Top of PROVIDED DATA
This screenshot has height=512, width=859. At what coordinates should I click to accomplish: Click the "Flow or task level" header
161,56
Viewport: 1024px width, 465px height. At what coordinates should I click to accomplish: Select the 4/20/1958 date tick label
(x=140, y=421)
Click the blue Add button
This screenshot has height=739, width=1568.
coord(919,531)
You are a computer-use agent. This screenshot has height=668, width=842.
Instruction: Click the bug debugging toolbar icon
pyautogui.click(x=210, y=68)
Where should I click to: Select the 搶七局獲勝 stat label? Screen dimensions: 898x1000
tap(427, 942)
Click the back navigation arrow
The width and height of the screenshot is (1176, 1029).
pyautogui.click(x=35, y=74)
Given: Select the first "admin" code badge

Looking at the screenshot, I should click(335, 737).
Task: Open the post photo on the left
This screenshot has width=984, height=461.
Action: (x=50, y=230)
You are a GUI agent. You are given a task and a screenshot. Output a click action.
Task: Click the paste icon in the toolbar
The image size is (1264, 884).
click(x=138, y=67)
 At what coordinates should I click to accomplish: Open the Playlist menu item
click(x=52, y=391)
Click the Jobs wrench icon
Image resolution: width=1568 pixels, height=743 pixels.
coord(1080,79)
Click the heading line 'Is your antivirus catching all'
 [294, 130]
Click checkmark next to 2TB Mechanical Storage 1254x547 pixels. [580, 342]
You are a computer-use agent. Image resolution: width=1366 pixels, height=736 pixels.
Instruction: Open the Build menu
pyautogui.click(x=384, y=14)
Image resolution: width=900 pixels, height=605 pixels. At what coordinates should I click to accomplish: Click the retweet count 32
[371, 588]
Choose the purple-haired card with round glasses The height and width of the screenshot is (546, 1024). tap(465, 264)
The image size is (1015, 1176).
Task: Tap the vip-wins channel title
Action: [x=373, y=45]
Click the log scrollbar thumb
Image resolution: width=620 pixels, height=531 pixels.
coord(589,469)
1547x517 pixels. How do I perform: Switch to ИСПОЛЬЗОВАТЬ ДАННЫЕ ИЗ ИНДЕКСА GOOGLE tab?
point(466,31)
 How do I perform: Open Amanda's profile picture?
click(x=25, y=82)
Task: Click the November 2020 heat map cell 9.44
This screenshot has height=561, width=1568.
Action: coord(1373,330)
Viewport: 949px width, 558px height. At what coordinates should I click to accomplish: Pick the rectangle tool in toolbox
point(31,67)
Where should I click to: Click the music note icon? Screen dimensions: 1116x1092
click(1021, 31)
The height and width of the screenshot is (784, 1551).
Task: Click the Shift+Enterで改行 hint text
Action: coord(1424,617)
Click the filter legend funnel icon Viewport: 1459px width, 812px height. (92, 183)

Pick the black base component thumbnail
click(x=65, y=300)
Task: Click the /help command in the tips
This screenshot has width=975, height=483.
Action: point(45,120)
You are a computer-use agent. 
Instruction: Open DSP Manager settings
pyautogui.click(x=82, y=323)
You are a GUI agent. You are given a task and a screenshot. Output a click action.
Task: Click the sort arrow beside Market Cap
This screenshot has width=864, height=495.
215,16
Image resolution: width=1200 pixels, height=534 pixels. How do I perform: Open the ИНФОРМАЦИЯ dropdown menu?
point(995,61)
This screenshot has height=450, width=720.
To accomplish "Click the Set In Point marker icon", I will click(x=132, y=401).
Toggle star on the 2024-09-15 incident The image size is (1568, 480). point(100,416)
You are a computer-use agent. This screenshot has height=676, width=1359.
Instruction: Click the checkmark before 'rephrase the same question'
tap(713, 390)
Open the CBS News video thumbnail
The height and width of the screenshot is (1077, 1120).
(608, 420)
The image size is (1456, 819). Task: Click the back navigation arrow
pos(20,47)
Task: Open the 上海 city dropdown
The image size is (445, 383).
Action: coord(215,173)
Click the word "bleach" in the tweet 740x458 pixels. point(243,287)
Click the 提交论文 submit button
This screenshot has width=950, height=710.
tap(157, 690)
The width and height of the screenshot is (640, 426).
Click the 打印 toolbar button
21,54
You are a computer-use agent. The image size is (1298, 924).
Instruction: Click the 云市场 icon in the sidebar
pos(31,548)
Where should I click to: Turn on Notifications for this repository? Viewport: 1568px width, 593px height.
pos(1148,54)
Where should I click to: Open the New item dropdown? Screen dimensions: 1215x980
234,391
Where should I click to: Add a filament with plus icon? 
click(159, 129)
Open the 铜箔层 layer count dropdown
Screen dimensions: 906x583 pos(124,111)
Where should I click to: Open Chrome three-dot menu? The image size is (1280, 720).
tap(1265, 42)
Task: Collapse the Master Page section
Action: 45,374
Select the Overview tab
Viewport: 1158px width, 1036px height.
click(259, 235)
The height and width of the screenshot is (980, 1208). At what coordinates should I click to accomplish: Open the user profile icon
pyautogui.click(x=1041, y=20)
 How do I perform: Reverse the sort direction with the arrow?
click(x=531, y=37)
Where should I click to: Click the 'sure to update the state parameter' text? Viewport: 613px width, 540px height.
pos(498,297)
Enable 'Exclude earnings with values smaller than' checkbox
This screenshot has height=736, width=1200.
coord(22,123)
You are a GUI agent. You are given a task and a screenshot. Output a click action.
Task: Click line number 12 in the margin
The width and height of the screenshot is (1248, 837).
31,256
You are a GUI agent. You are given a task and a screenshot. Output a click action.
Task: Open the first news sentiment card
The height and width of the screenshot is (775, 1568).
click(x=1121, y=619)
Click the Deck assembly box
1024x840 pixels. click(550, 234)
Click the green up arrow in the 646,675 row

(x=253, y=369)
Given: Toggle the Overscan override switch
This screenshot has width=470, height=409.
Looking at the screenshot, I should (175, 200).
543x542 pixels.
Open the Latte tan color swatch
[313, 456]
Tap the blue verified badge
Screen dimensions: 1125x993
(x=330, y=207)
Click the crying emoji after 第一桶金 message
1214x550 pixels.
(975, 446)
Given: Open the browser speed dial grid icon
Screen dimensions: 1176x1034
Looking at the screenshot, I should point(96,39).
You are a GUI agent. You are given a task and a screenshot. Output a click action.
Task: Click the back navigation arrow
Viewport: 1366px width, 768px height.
Bottom of PROVIDED DATA
_WHAT YOU SHOULD DO_
Return all of the data above, keeping every line exactly as it appears.

_RESPONSE TO THE TASK_
This screenshot has height=512, width=859. At what coordinates should I click to accomplish: Click the "Flow or task level" header
161,56
Viewport: 1024px width, 465px height. At what coordinates should I click to accomplish: Select the 4/20/1958 date tick label
(x=140, y=421)
Click the blue Add button
This screenshot has height=739, width=1568.
coord(919,531)
You are a computer-use agent. This screenshot has height=668, width=842.
Instruction: Click the bug debugging toolbar icon
pyautogui.click(x=210, y=68)
Where should I click to: Select the 搶七局獲勝 stat label? Screen dimensions: 898x1000
tap(427, 942)
Click the back navigation arrow
The width and height of the screenshot is (1176, 1029).
pyautogui.click(x=35, y=74)
Given: Select the first "admin" code badge

Looking at the screenshot, I should click(335, 737).
Task: Open the post photo on the left
This screenshot has width=984, height=461.
Action: (x=50, y=230)
You are a GUI agent. You are given a task and a screenshot. Output a click action.
Task: Click the paste icon in the toolbar
The image size is (1264, 884).
click(x=138, y=67)
 At what coordinates should I click to accomplish: Open the Playlist menu item
click(x=52, y=391)
Click the Jobs wrench icon
Image resolution: width=1568 pixels, height=743 pixels.
coord(1080,79)
Click the heading line 'Is your antivirus catching all'
 [294, 130]
Click checkmark next to 2TB Mechanical Storage 1254x547 pixels. [580, 342]
You are a computer-use agent. Image resolution: width=1366 pixels, height=736 pixels.
Instruction: Open the Build menu
pyautogui.click(x=384, y=14)
Image resolution: width=900 pixels, height=605 pixels. At what coordinates should I click to accomplish: Click the retweet count 32
[371, 588]
Choose the purple-haired card with round glasses The height and width of the screenshot is (546, 1024). tap(465, 264)
The image size is (1015, 1176).
Task: Tap the vip-wins channel title
Action: [x=373, y=45]
Click the log scrollbar thumb
Image resolution: width=620 pixels, height=531 pixels.
coord(589,469)
1547x517 pixels. How do I perform: Switch to ИСПОЛЬЗОВАТЬ ДАННЫЕ ИЗ ИНДЕКСА GOOGLE tab?
point(466,31)
 How do I perform: Open Amanda's profile picture?
click(x=25, y=82)
Task: Click the November 2020 heat map cell 9.44
This screenshot has height=561, width=1568.
Action: coord(1373,330)
Viewport: 949px width, 558px height. At what coordinates should I click to accomplish: Pick the rectangle tool in toolbox
point(31,67)
Where should I click to: Click the music note icon? Screen dimensions: 1116x1092
click(1021, 31)
The height and width of the screenshot is (784, 1551).
Task: Click the Shift+Enterで改行 hint text
Action: coord(1424,617)
Click the filter legend funnel icon Viewport: 1459px width, 812px height. (92, 183)

Pick the black base component thumbnail
click(x=65, y=300)
Task: Click the /help command in the tips
This screenshot has width=975, height=483.
Action: point(45,120)
You are a computer-use agent. 
Instruction: Open DSP Manager settings
pyautogui.click(x=82, y=323)
You are a GUI agent. You are given a task and a screenshot. Output a click action.
Task: Click the sort arrow beside Market Cap
This screenshot has width=864, height=495.
215,16
Image resolution: width=1200 pixels, height=534 pixels. How do I perform: Open the ИНФОРМАЦИЯ dropdown menu?
point(995,61)
This screenshot has height=450, width=720.
To accomplish "Click the Set In Point marker icon", I will click(x=132, y=401).
Toggle star on the 2024-09-15 incident The image size is (1568, 480). point(100,416)
You are a computer-use agent. This screenshot has height=676, width=1359.
Instruction: Click the checkmark before 'rephrase the same question'
tap(713, 390)
Open the CBS News video thumbnail
The height and width of the screenshot is (1077, 1120).
(608, 420)
The image size is (1456, 819). Task: Click the back navigation arrow
pos(20,47)
Task: Open the 上海 city dropdown
The image size is (445, 383).
Action: coord(215,173)
Click the word "bleach" in the tweet 740x458 pixels. point(243,287)
Click the 提交论文 submit button
This screenshot has width=950, height=710.
tap(157, 690)
The width and height of the screenshot is (640, 426).
Click the 打印 toolbar button
21,54
You are a computer-use agent. The image size is (1298, 924).
Instruction: Click the 云市场 icon in the sidebar
pos(31,548)
Where should I click to: Turn on Notifications for this repository? Viewport: 1568px width, 593px height.
pos(1148,54)
Where should I click to: Open the New item dropdown? Screen dimensions: 1215x980
234,391
Where should I click to: Add a filament with plus icon? 
click(159, 129)
Open the 铜箔层 layer count dropdown
Screen dimensions: 906x583 pos(124,111)
Where should I click to: Open Chrome three-dot menu? The image size is (1280, 720).
tap(1265, 42)
Task: Collapse the Master Page section
Action: 45,374
Select the Overview tab
Viewport: 1158px width, 1036px height.
click(259, 235)
The height and width of the screenshot is (980, 1208). At what coordinates should I click to accomplish: Open the user profile icon
pyautogui.click(x=1041, y=20)
 How do I perform: Reverse the sort direction with the arrow?
click(x=531, y=37)
Where should I click to: Click the 'sure to update the state parameter' text? Viewport: 613px width, 540px height.
pos(498,297)
Enable 'Exclude earnings with values smaller than' checkbox
This screenshot has height=736, width=1200.
coord(22,123)
You are a GUI agent. You are given a task and a screenshot. Output a click action.
Task: Click line number 12 in the margin
The width and height of the screenshot is (1248, 837).
31,256
You are a GUI agent. You are given a task and a screenshot. Output a click action.
Task: Open the first news sentiment card
The height and width of the screenshot is (775, 1568).
click(x=1121, y=619)
Click the Deck assembly box
1024x840 pixels. click(550, 234)
Click the green up arrow in the 646,675 row

(x=253, y=369)
Given: Toggle the Overscan override switch
This screenshot has width=470, height=409.
Looking at the screenshot, I should (175, 200).
543x542 pixels.
Open the Latte tan color swatch
[313, 456]
Tap the blue verified badge
Screen dimensions: 1125x993
(x=330, y=207)
Click the crying emoji after 第一桶金 message
1214x550 pixels.
(975, 446)
Given: Open the browser speed dial grid icon
Screen dimensions: 1176x1034
Looking at the screenshot, I should point(96,39).
You are a GUI agent. You are given a task and a screenshot. Output a click action.
Task: Click the back navigation arrow
Viewport: 1366px width, 768px height.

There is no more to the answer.